- [Source text]:
*** Block opens ***

Italian folk medicine harnessed the healing powers of this inedible citrus fruit hundreds of years before anyone else was even aware of its existence. Bergamot takes its name from the Italian village where it was traditionally used for alleviating intestinal problems and reducing fevers.
The fruit, which looks like a cross between an orange and a lemon, is characterised by its wonderfully exhilarating citrus scent. Indeed its aroma was enjoyed to such an extent that the oil, extracted from the peel of the fruit, became an important ingredient in the development of Eau de Cologne.
The plant is probably best known for its uplifting properties and appears to ease depression, stress, grief, worry or an anxious state of mind. As such it lends itself to a variety of ‘cosmetic’ uses such as an air purifier, or a relaxing massage oil. Its antiseptic and anti-viral properties are an added benefit which may protect against airborne bacteria.
Home sweet home
Mix four drops of bergamot with one drop of juniper, neroli and camomile and add to an oil burner, prefilled with water. It’s an ideal way to kick start the day and it also puts visitors at their ease.

*** Block closes ***

[Stored items]
*** Block opens ***

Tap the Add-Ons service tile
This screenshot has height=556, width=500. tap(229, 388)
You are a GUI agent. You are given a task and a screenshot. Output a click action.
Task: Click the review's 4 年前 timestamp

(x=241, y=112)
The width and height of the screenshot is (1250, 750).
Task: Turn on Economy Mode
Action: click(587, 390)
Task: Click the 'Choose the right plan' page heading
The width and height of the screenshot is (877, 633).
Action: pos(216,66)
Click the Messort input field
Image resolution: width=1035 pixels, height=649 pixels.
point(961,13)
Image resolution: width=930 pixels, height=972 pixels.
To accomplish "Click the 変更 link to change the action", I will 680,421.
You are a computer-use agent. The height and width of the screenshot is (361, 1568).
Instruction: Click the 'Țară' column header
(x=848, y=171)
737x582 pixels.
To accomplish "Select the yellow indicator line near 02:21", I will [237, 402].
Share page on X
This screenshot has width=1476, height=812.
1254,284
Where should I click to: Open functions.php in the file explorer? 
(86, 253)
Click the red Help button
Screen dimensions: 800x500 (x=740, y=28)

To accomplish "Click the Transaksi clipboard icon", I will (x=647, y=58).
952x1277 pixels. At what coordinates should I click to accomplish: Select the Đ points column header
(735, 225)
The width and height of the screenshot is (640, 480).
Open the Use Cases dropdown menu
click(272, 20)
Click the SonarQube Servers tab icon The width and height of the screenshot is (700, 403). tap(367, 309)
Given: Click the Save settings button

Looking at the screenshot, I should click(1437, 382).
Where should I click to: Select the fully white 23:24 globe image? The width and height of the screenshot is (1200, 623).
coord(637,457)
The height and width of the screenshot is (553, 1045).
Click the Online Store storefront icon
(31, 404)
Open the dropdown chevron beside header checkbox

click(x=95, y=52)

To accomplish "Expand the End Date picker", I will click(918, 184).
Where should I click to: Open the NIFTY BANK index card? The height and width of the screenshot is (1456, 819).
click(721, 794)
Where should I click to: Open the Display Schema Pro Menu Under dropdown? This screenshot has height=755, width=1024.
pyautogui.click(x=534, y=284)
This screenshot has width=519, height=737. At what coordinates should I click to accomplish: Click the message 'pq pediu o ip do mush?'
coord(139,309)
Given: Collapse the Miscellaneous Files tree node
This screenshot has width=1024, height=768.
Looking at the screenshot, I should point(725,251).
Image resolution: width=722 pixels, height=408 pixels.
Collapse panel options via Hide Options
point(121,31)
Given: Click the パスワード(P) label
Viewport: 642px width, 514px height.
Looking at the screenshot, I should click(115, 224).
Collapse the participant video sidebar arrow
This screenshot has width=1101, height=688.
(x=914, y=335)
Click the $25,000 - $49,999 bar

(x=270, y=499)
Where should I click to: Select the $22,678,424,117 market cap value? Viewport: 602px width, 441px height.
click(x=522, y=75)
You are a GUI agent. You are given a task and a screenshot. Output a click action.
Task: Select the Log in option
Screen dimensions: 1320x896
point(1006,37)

*** Block closes ***

- [What to work on]:
(1) Using the bergamot text above, answer each question:
(a) What does bergamot take its name from?
(b) From which part of the fruit is the oil extracted?
(c) What is the oil burner prefilled with in the home recipe?
(2) According to the bergamot text, why did the oil become an important ingredient in the development of Eau de Cologne? Answer in one to three sentences.
(3) Continue the bergamot text from its last sentence.

- [Your responses]:
(1)
(a) The Italian village where it was traditionally used for alleviating intestinal problems and reducing fevers.
(b) The peel.
(c) Water.

(2) The fruit has a wonderfully exhilarating citrus scent. Its aroma was enjoyed so much that the oil from the peel became an important ingredient in Eau de Cologne.

(3)
Mix two drops of bergamot, one drop of lemon and 20 drops of prediluted neroli to 10mls of grapeseed oil or a similar light carrier oil. Blend together well before massaging into the skin. Rosemary and Petitgrain can also be used to remedy stress, tension or aching muscles.
The antiseptic properties of the fruit make it highly effective in the treatment of acne and other skin problems. Simply stroke the face to stimulate the circulation and the lymphatic flow, but remember, never use essential oils undiluted on the skin.
Abscess, acne, asthma, boils, chickenpox, depression, cold sores, menopausal problems, psoriasis, shingles, stress, urinary problems, antiseptic, wound healing, digestive tonic, immune stimulant, astringent, stimulative, helps combat oily skin
The beauty of bergamot
- Indian research has found that it can help to regulate the appetite.
- If you constantly suffer from cystitis, try adding well diluted oil (1%) to your bath.
- For cold sores, mix one drop with eucalyptus diluted in a little alcohol and dab on – it may sting, but highly effective.
- As recommended by the famous French herbalist Maurice Messegue, use as a disinfectant for wounds, abscesses and boils.
- Why not buy a bergamot body spray and use as required throughout the day to ease the stresses and strains of modern life.
Now you know all there is to know about the fruit, why not sit down and enjoy the delightful flavour of Earl Grey tea. Of course, now you are an expert, you would recognise that fresh, citrus aroma anywhere wouldn’t you?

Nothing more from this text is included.